TEN boars were born this evening to two mothers....and we suspect there's going to be more by tomorrow morning!

The first six......










.....and the other four!










And here's the sick freak responsible...










And no....they're not our babies! Thank god!


----------



## jojo (Sep 20, 2007)

they look like little baby poos in the first picture

Jo xxx


----------



## Caz.I (Mar 21, 2009)

I thought they looked quite cute! But what are you going to do with them all?


----------



## littleredrooster (Aug 3, 2008)

What a let down!
When I first saw the thread title I thought they were on the table ready to eat.
Was just reaching for my hat and coat when I read the first post.
Well suppose I can wait a few months till they're fattened up.
Luvlly Jubbly!........


----------



## XTreme (May 17, 2008)

Caz.I said:


> I thought they looked quite cute! But what are you going to do with them all?

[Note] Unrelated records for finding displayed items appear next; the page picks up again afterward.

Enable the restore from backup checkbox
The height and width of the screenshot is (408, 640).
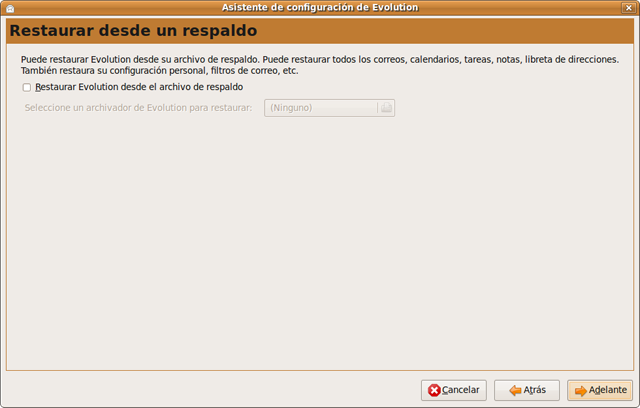tap(27, 88)
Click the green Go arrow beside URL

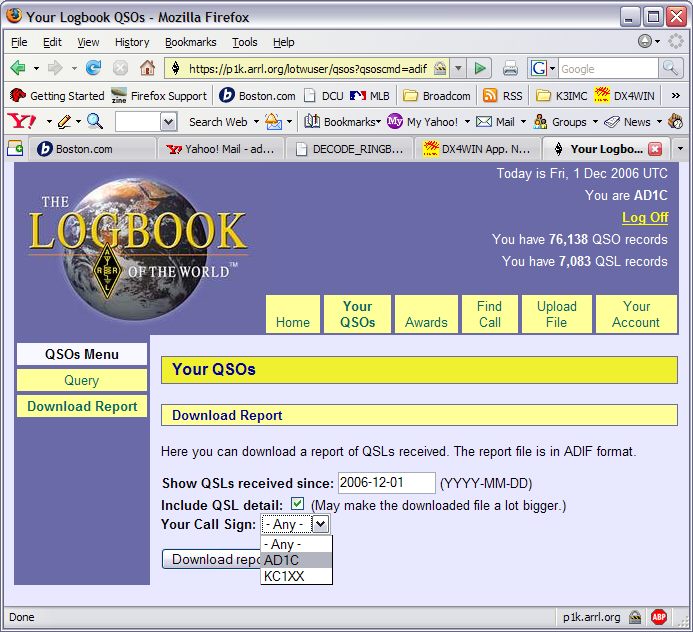pos(481,68)
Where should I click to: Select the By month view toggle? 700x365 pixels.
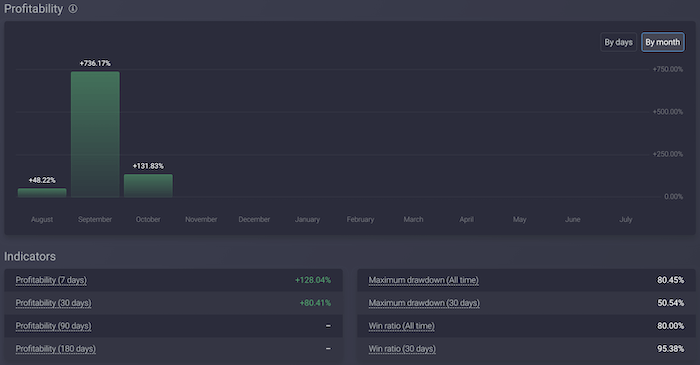(662, 42)
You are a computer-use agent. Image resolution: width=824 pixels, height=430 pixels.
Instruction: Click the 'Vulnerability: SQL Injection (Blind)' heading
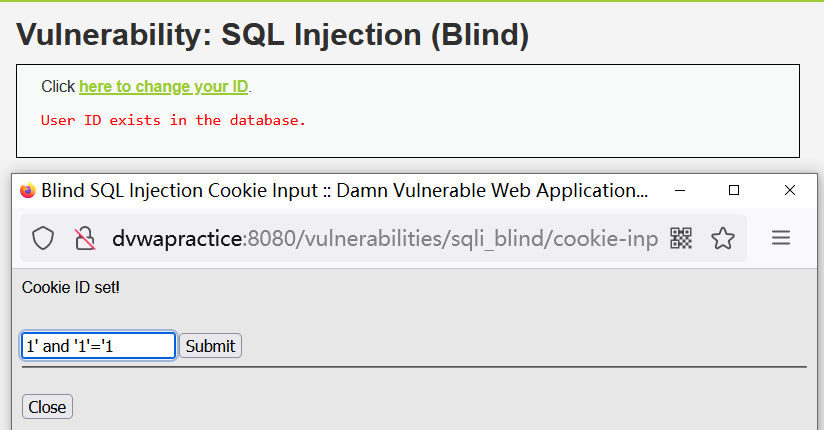pos(272,35)
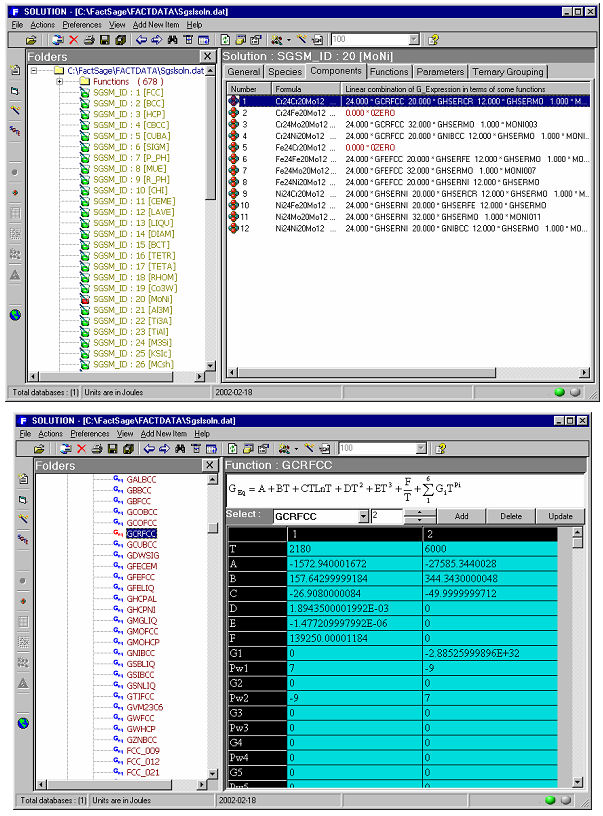Close the Folders panel in the top window
The image size is (603, 816).
[x=207, y=57]
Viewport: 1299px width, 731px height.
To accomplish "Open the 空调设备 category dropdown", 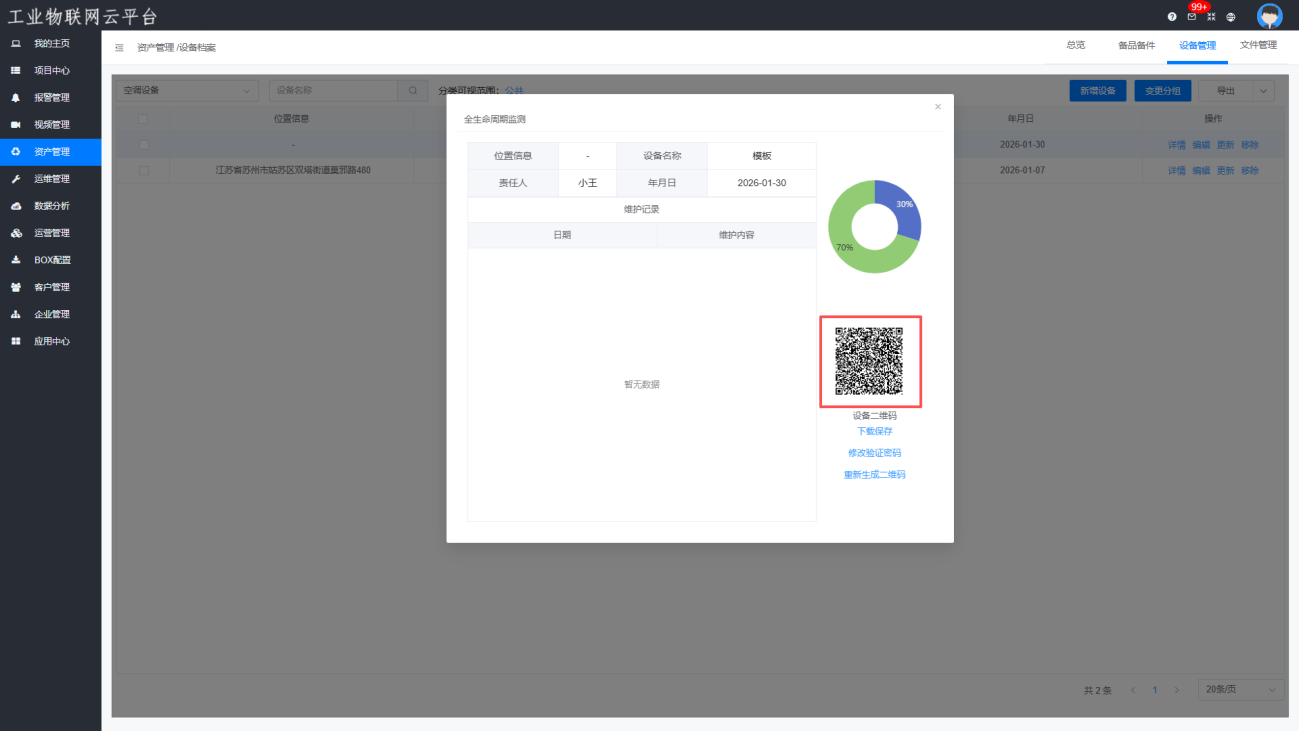I will (186, 90).

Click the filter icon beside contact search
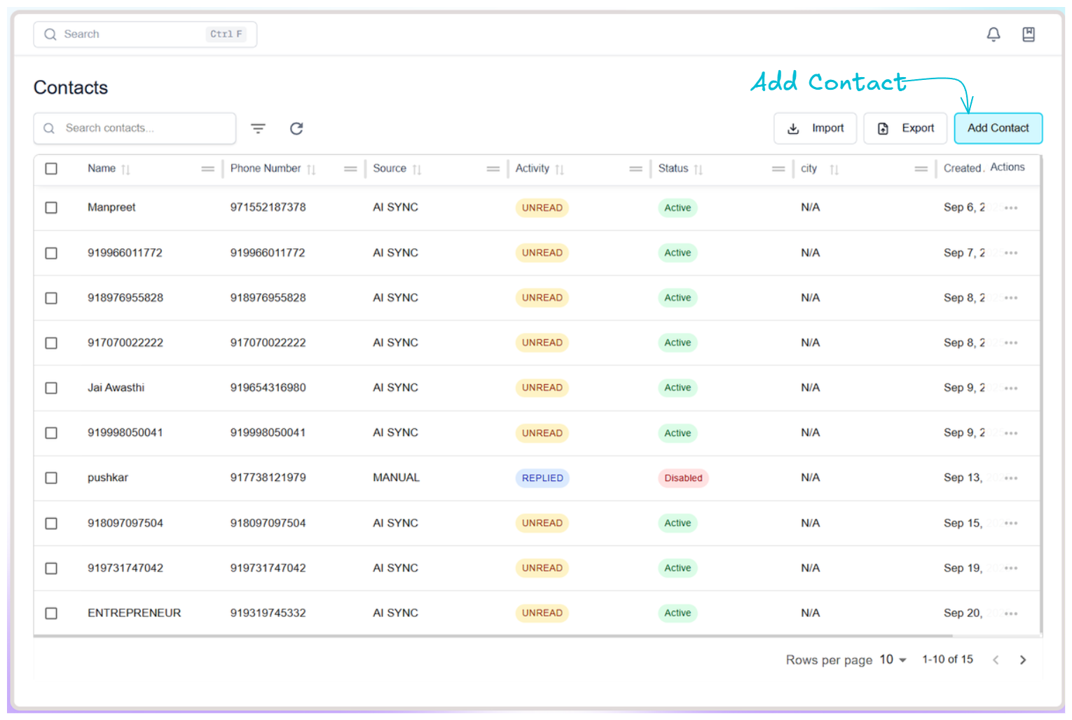258,128
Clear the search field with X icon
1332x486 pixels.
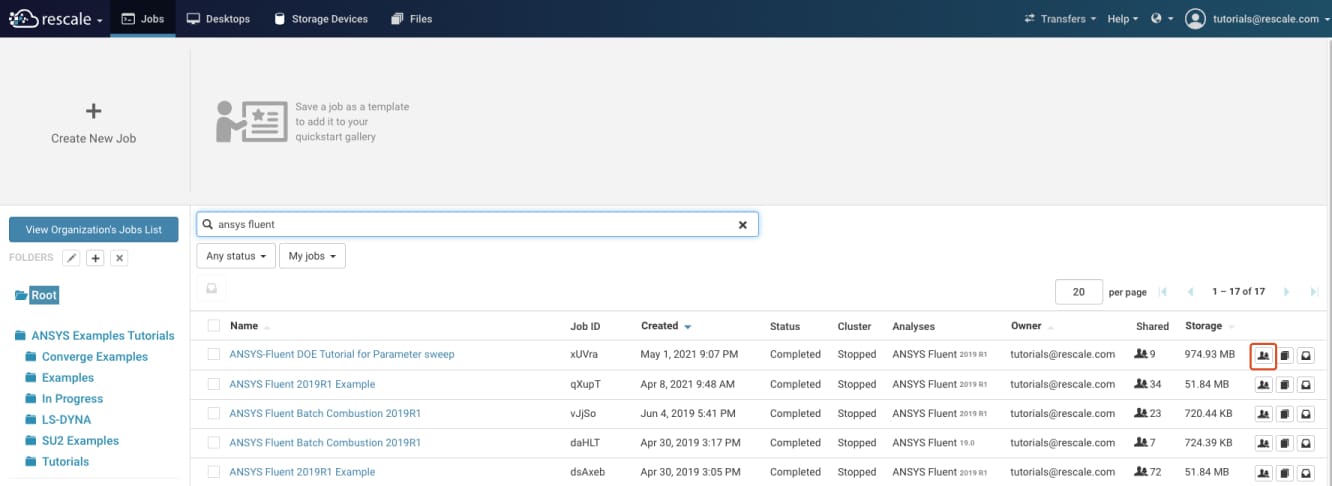742,225
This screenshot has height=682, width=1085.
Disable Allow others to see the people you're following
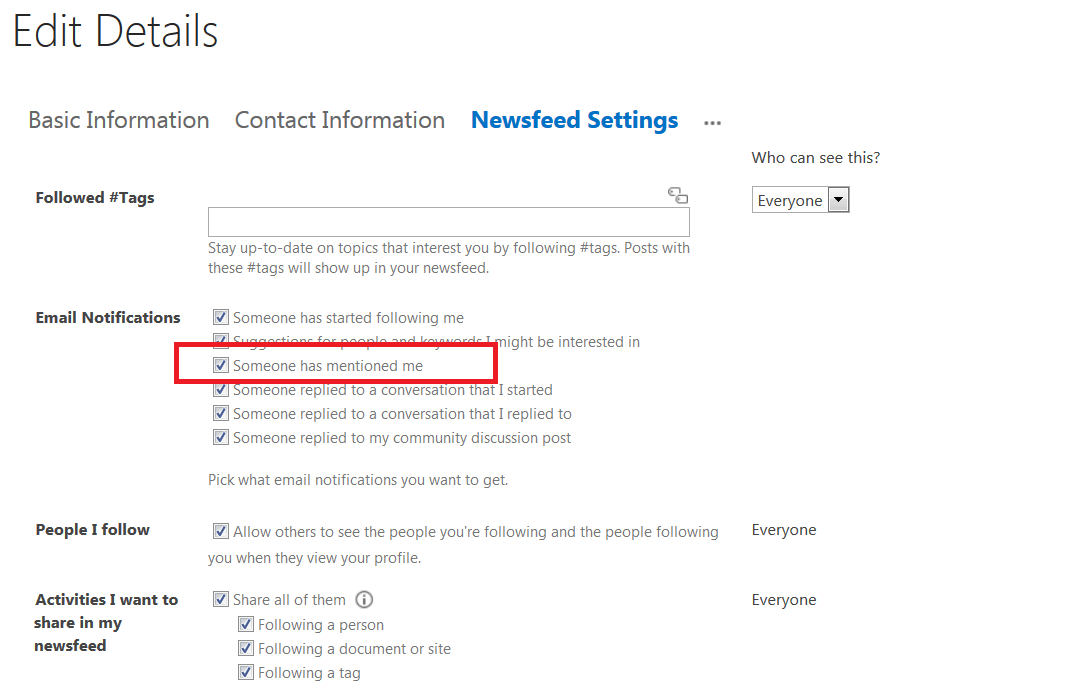tap(220, 531)
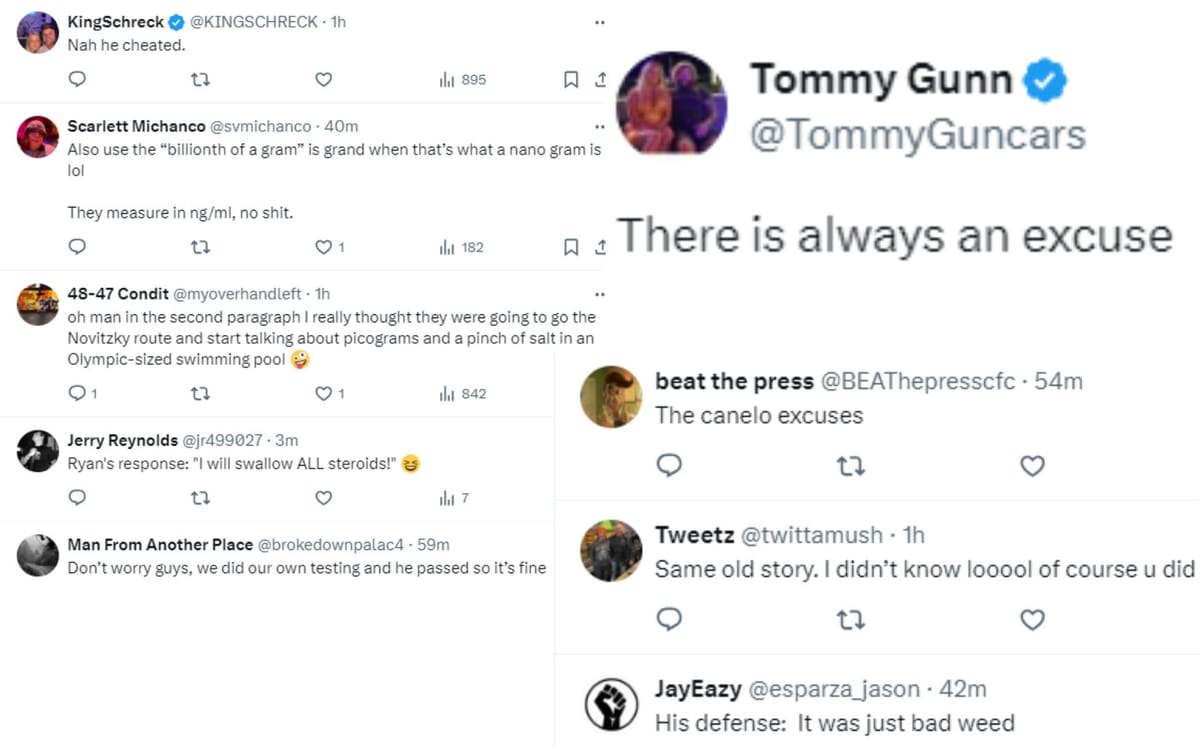Screen dimensions: 1200x750
Task: Retweet beat the press's "canelo excuses" tweet
Action: pos(850,465)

They're not our boars Caz.....a Spaniard owns them. No doubt one day they will be barbecued, but we have resued three in the past that we liked....so they're safe.


----------



## Pesky Wesky (May 10, 2009)

*wild boar/ jabalí*

arty:

Congratulations!!

Good luck with bringing up these babies.

:baby:

Are they a protected species??


----------



## chris(madrid) (Mar 23, 2008)

XTreme said:


> ..a Spaniard owns them. No doubt one day they will be barbecued,


A sensible folk - The Spanish. Nothing like a roast Wild Boar fillet with truffle and woodland berries.


----------



## XTreme (May 17, 2008)

Pesky Wesky said:


> arty:
> 
> Congratulations!!
> 
> ...


No PW.....they're hunted in the wild, and the domestic ones are slaughtered.


----------



## bakeja (May 26, 2009)

Any more close-ups of the boarlets - they look very cute


----------



## jojo (Sep 20, 2007)

bakeja said:


> Any more close-ups of the boarlets - they look very cute



"Boarlets"???? Is that what they're called?????? 

Jo xx


----------



## XTreme (May 17, 2008)

bakeja said:


> Any more close-ups of the boarlets - they look very cute


Can't get too close at the moment....new mothers are very protective.


----------